I took him in for the first time. I noticed hair and gut; he had a lot of both. I figured him at around forty-five years old. Worn, blue-collar hands, no wedding ring, but that didn’t mean anything anymore. He had soft, droopy eyes that reminded me somehow of the black and chocolate-brown-colored glass polar bear eyes from the taxidermist’s office where I interned the summer before my senior year in college.

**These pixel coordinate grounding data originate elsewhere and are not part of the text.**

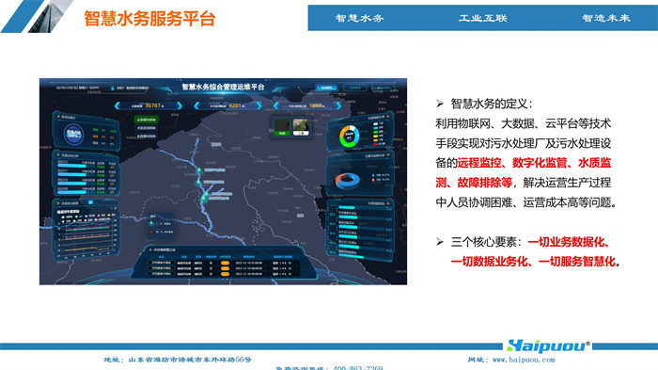This screenshot has height=370, width=658.
Task: Click the topmost green station marker on river
Action: tap(199, 170)
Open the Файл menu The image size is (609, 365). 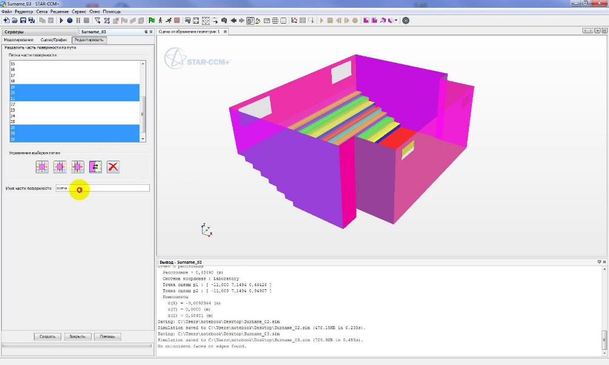pos(7,12)
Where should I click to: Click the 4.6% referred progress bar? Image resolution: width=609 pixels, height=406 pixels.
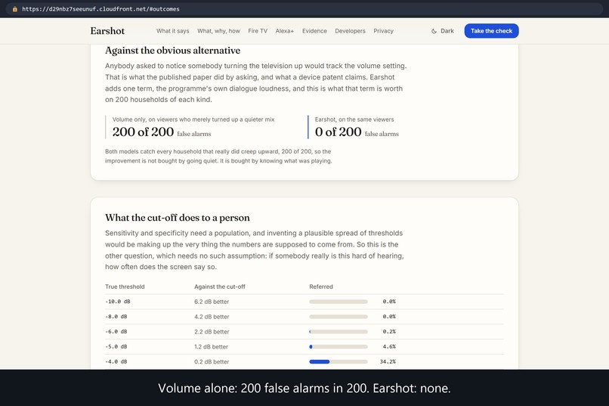[x=339, y=346]
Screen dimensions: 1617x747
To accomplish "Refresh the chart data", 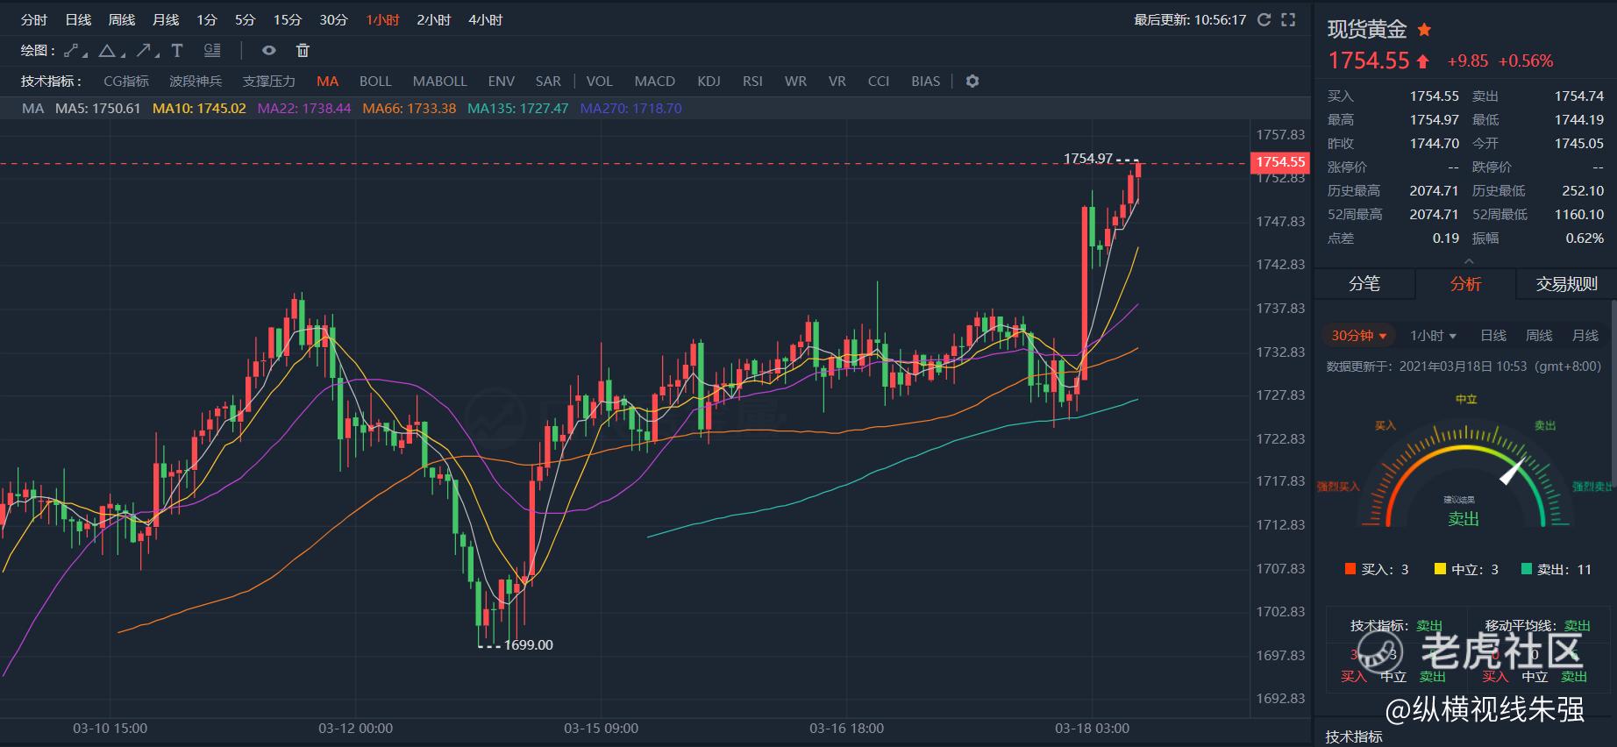I will pyautogui.click(x=1264, y=20).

Before I could get out an answer to Danny’s question, a paramedic knelt beside me.

“He seems okay,” Danny said. “He was outside when it happened.”

“Let’s have a look,” the paramedic said, tilting my chin up so I could look him in the eye. “I’m going to ask you some basic questions. Indulge me. What’s your name?”

“Nathaniel. Nathaniel Idle.”

“Nat Idle,” Danny the cop said. I’d told him my first name earlier, but not my last.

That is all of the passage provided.